*** Opening DATA SHOWN ***
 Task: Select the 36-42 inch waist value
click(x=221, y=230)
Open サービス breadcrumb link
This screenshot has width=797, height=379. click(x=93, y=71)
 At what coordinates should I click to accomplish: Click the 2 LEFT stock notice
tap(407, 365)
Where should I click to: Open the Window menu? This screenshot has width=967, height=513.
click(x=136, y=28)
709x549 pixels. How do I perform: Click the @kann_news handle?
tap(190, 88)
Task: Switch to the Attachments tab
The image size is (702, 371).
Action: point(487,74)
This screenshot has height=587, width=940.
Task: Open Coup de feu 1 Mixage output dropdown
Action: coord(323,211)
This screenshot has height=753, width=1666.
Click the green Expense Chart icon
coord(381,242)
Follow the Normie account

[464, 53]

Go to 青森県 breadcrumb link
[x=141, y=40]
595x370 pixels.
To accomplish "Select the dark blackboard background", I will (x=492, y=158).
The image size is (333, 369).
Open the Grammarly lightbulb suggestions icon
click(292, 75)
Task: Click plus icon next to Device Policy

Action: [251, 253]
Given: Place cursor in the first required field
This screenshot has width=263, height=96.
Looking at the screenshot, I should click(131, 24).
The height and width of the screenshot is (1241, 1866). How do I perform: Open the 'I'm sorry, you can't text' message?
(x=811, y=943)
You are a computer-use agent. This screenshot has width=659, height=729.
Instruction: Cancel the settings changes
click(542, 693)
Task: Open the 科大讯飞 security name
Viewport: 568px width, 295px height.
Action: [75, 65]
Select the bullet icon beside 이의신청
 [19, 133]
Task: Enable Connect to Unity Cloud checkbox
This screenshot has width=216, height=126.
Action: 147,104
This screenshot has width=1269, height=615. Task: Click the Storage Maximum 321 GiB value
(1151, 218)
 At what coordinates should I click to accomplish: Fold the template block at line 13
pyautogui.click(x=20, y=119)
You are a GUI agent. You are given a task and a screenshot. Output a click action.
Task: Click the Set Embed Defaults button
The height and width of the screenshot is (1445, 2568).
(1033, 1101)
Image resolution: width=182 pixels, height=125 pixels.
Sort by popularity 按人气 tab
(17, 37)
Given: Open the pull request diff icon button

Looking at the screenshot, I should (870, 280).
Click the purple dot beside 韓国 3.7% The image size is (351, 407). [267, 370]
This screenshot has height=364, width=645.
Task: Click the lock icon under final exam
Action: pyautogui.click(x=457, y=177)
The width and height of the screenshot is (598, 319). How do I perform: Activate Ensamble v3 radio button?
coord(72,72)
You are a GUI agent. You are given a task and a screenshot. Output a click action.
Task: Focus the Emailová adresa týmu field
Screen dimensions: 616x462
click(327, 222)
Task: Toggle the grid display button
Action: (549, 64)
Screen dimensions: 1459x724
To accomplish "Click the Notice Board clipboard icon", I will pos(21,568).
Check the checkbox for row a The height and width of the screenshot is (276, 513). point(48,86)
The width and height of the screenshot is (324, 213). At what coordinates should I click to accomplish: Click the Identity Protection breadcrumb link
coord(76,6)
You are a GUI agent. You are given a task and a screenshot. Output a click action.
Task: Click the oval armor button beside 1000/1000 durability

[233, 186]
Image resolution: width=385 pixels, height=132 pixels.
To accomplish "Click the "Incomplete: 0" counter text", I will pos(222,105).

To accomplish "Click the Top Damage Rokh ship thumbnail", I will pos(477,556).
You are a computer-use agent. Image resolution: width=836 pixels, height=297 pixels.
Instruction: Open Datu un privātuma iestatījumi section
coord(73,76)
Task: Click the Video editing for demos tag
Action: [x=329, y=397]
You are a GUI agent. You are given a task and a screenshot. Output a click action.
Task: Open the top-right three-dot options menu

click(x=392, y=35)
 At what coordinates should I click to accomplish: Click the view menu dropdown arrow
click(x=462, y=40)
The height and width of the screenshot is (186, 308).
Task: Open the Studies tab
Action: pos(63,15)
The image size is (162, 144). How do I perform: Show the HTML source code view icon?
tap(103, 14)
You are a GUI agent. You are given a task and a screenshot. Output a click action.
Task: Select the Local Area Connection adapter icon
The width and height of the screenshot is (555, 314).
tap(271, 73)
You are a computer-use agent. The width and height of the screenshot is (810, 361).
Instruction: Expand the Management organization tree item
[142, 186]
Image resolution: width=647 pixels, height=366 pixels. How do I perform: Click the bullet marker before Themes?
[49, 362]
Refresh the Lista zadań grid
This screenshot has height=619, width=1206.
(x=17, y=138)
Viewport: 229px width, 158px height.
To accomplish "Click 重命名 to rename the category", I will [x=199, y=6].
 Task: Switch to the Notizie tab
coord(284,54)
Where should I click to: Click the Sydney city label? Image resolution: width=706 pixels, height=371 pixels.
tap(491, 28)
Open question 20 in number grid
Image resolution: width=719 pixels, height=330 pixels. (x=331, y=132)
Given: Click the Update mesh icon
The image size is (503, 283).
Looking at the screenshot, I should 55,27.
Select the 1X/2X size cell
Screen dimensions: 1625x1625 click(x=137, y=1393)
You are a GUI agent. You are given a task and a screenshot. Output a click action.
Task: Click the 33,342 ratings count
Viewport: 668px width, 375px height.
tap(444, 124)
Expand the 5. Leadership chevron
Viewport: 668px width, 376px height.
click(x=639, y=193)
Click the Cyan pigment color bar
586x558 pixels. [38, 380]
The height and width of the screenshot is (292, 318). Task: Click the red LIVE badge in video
*** Closing DATA SHOWN ***
» **REQUIRED ACTION**: Exactly as written, restate every line of the listing above.

» **TASK OUTPUT**:
 Task: Select the 36-42 inch waist value
click(x=221, y=230)
Open サービス breadcrumb link
This screenshot has width=797, height=379. click(x=93, y=71)
 At what coordinates should I click to accomplish: Click the 2 LEFT stock notice
tap(407, 365)
Where should I click to: Open the Window menu? This screenshot has width=967, height=513.
click(x=136, y=28)
709x549 pixels. How do I perform: Click the @kann_news handle?
tap(190, 88)
Task: Switch to the Attachments tab
The image size is (702, 371).
Action: point(487,74)
This screenshot has height=587, width=940.
Task: Open Coup de feu 1 Mixage output dropdown
Action: coord(323,211)
This screenshot has height=753, width=1666.
Click the green Expense Chart icon
coord(381,242)
Follow the Normie account

[464, 53]

Go to 青森県 breadcrumb link
[x=141, y=40]
595x370 pixels.
To accomplish "Select the dark blackboard background", I will (x=492, y=158).
The image size is (333, 369).
Open the Grammarly lightbulb suggestions icon
click(292, 75)
Task: Click plus icon next to Device Policy

Action: [251, 253]
Given: Place cursor in the first required field
This screenshot has width=263, height=96.
Looking at the screenshot, I should click(131, 24).
The height and width of the screenshot is (1241, 1866). How do I perform: Open the 'I'm sorry, you can't text' message?
(x=811, y=943)
You are a computer-use agent. This screenshot has width=659, height=729.
Instruction: Cancel the settings changes
click(542, 693)
Task: Open the 科大讯飞 security name
Viewport: 568px width, 295px height.
Action: [75, 65]
Select the bullet icon beside 이의신청
 [19, 133]
Task: Enable Connect to Unity Cloud checkbox
This screenshot has width=216, height=126.
Action: 147,104
This screenshot has width=1269, height=615. Task: Click the Storage Maximum 321 GiB value
(1151, 218)
 At what coordinates should I click to accomplish: Fold the template block at line 13
pyautogui.click(x=20, y=119)
You are a GUI agent. You are given a task and a screenshot. Output a click action.
Task: Click the Set Embed Defaults button
The height and width of the screenshot is (1445, 2568).
(1033, 1101)
Image resolution: width=182 pixels, height=125 pixels.
Sort by popularity 按人气 tab
(17, 37)
Given: Open the pull request diff icon button

Looking at the screenshot, I should (870, 280).
Click the purple dot beside 韓国 3.7% The image size is (351, 407). [267, 370]
This screenshot has height=364, width=645.
Task: Click the lock icon under final exam
Action: pyautogui.click(x=457, y=177)
The width and height of the screenshot is (598, 319). How do I perform: Activate Ensamble v3 radio button?
coord(72,72)
You are a GUI agent. You are given a task and a screenshot. Output a click action.
Task: Focus the Emailová adresa týmu field
Screen dimensions: 616x462
click(327, 222)
Task: Toggle the grid display button
Action: (549, 64)
Screen dimensions: 1459x724
To accomplish "Click the Notice Board clipboard icon", I will pos(21,568).
Check the checkbox for row a The height and width of the screenshot is (276, 513). point(48,86)
The width and height of the screenshot is (324, 213). At what coordinates should I click to accomplish: Click the Identity Protection breadcrumb link
coord(76,6)
You are a GUI agent. You are given a task and a screenshot. Output a click action.
Task: Click the oval armor button beside 1000/1000 durability

[233, 186]
Image resolution: width=385 pixels, height=132 pixels.
To accomplish "Click the "Incomplete: 0" counter text", I will pos(222,105).

To accomplish "Click the Top Damage Rokh ship thumbnail", I will pos(477,556).
You are a computer-use agent. Image resolution: width=836 pixels, height=297 pixels.
Instruction: Open Datu un privātuma iestatījumi section
coord(73,76)
Task: Click the Video editing for demos tag
Action: [x=329, y=397]
You are a GUI agent. You are given a task and a screenshot. Output a click action.
Task: Open the top-right three-dot options menu

click(x=392, y=35)
 At what coordinates should I click to accomplish: Click the view menu dropdown arrow
click(x=462, y=40)
The height and width of the screenshot is (186, 308).
Task: Open the Studies tab
Action: pos(63,15)
The image size is (162, 144). How do I perform: Show the HTML source code view icon?
tap(103, 14)
You are a GUI agent. You are given a task and a screenshot. Output a click action.
Task: Select the Local Area Connection adapter icon
The width and height of the screenshot is (555, 314).
tap(271, 73)
You are a computer-use agent. The width and height of the screenshot is (810, 361).
Instruction: Expand the Management organization tree item
[142, 186]
Image resolution: width=647 pixels, height=366 pixels. How do I perform: Click the bullet marker before Themes?
[49, 362]
Refresh the Lista zadań grid
This screenshot has height=619, width=1206.
(x=17, y=138)
Viewport: 229px width, 158px height.
To accomplish "Click 重命名 to rename the category", I will [x=199, y=6].
 Task: Switch to the Notizie tab
coord(284,54)
Where should I click to: Click the Sydney city label? Image resolution: width=706 pixels, height=371 pixels.
tap(491, 28)
Open question 20 in number grid
Image resolution: width=719 pixels, height=330 pixels. (x=331, y=132)
Given: Click the Update mesh icon
The image size is (503, 283).
Looking at the screenshot, I should 55,27.
Select the 1X/2X size cell
Screen dimensions: 1625x1625 click(x=137, y=1393)
You are a GUI agent. You are given a task and a screenshot. Output a click action.
Task: Click the 33,342 ratings count
Viewport: 668px width, 375px height.
tap(444, 124)
Expand the 5. Leadership chevron
Viewport: 668px width, 376px height.
click(x=639, y=193)
Click the Cyan pigment color bar
586x558 pixels. [38, 380]
The height and width of the screenshot is (292, 318). Task: Click the red LIVE badge in video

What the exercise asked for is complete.